- [HOW TO COMPLETE THIS TASK] Each line below with the string "name" should be copied.

+++

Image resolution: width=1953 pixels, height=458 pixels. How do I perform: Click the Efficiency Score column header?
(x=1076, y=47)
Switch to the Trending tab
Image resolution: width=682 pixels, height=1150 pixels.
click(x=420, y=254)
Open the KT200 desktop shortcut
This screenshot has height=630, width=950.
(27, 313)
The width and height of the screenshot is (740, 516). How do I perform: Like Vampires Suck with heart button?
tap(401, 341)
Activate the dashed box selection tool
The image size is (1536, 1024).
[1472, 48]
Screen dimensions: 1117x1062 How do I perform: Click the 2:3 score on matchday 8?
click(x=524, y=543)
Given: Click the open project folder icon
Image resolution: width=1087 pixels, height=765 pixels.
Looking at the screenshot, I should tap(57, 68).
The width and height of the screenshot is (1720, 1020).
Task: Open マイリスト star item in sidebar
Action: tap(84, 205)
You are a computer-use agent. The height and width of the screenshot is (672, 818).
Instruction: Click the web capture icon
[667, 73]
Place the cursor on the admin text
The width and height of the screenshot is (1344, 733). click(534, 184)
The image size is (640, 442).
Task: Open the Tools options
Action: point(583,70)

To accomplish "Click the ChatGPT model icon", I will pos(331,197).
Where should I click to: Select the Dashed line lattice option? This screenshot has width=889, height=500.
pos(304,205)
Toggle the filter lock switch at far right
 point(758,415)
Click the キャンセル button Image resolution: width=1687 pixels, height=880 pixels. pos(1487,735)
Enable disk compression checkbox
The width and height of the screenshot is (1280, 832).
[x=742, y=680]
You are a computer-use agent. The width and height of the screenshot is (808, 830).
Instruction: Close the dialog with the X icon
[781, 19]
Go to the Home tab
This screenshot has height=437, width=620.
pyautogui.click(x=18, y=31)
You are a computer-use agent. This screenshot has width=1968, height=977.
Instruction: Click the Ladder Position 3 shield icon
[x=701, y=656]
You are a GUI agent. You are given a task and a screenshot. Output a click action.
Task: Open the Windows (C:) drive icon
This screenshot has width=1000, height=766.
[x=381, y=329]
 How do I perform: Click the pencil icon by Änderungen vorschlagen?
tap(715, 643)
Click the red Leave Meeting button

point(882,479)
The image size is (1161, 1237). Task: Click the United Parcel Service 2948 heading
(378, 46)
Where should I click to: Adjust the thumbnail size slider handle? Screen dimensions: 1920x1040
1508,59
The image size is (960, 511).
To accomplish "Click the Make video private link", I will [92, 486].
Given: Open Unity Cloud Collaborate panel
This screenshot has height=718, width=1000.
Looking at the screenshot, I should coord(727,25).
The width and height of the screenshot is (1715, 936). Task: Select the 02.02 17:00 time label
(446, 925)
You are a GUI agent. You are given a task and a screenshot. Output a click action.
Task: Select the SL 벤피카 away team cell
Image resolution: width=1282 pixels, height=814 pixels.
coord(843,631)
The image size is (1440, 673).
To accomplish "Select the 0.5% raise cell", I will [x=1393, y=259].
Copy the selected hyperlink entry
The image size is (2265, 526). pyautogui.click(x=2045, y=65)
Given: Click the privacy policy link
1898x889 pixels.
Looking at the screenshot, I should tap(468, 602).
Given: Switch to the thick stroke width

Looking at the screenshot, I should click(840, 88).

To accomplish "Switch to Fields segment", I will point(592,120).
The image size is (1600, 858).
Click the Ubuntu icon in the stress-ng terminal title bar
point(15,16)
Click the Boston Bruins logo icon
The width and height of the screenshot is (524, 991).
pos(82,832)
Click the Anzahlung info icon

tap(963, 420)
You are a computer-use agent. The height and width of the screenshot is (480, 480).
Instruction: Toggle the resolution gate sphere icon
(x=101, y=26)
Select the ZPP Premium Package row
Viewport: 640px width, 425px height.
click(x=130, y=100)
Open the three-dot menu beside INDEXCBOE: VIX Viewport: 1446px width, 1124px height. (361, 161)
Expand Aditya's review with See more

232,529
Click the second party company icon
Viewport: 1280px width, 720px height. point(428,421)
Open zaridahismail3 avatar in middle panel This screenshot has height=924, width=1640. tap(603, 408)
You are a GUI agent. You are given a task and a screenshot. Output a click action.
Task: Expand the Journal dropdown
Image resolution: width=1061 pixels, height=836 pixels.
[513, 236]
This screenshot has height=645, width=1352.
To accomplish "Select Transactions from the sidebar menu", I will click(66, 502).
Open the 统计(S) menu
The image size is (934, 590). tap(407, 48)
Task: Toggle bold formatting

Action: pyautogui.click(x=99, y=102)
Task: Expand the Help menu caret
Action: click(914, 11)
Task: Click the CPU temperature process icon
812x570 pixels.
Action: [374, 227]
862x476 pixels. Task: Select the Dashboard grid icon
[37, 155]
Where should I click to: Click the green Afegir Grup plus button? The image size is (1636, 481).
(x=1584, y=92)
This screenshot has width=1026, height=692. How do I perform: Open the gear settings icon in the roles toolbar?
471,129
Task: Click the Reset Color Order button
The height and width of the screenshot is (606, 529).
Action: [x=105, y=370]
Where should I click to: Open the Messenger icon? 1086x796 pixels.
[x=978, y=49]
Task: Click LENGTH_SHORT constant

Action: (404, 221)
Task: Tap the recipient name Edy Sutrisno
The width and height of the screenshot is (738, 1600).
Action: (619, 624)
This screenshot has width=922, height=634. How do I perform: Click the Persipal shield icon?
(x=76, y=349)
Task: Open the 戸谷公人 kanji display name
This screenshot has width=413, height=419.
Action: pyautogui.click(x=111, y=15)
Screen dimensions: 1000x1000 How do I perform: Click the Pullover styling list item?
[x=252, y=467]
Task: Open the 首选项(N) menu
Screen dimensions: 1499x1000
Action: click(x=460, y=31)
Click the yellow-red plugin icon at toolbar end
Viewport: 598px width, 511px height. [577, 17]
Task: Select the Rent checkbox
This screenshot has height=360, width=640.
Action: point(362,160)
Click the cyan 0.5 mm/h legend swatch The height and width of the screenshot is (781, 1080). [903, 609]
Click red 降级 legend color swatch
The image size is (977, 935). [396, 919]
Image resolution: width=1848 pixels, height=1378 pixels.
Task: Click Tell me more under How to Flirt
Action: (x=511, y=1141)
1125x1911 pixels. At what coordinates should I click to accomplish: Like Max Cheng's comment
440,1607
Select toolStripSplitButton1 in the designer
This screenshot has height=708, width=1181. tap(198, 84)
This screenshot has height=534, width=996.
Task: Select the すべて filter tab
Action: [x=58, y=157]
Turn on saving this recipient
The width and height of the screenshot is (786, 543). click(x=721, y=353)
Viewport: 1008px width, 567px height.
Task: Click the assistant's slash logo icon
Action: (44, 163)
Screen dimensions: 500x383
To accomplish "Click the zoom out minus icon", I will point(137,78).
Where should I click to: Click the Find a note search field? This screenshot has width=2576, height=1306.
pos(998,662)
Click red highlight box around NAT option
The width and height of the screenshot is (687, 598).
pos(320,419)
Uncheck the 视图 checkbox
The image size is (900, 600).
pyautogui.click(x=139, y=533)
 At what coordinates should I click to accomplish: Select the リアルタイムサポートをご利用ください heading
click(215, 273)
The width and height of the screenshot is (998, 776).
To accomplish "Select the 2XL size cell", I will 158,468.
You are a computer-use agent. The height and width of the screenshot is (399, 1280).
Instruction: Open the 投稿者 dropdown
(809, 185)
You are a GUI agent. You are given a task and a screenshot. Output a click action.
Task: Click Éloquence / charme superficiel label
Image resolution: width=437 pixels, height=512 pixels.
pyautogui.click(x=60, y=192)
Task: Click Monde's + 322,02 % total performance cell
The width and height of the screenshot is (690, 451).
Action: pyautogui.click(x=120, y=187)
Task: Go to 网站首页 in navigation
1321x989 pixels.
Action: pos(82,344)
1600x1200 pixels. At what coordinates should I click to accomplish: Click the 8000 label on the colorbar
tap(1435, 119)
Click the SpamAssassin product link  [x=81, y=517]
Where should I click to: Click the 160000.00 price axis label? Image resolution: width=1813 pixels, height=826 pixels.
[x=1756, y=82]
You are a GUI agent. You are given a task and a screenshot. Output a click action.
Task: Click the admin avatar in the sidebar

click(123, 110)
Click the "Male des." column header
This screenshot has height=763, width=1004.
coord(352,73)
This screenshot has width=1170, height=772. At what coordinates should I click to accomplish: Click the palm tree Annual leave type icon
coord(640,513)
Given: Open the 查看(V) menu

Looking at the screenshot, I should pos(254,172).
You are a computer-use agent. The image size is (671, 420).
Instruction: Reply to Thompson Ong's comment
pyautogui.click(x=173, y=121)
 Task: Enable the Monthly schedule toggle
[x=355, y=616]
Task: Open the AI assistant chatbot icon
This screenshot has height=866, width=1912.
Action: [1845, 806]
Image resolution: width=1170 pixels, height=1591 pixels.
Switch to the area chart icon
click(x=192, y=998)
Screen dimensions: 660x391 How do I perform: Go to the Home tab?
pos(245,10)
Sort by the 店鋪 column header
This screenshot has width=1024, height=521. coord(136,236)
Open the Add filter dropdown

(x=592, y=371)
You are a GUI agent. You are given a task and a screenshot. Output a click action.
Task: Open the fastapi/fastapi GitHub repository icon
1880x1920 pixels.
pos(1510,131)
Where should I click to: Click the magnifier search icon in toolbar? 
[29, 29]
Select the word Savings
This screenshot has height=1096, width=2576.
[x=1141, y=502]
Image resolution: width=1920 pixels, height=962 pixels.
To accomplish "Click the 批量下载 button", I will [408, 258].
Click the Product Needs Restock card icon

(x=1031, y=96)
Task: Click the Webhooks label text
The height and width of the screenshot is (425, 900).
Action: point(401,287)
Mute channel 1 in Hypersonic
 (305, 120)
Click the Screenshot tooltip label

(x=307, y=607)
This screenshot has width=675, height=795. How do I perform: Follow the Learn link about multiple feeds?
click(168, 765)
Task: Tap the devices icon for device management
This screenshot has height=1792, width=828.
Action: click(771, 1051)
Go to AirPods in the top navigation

+++

- [EXERCISE RESPONSE]
Task: Tap the recipient name Edy Sutrisno
Task: Open the 戸谷公人 kanji display name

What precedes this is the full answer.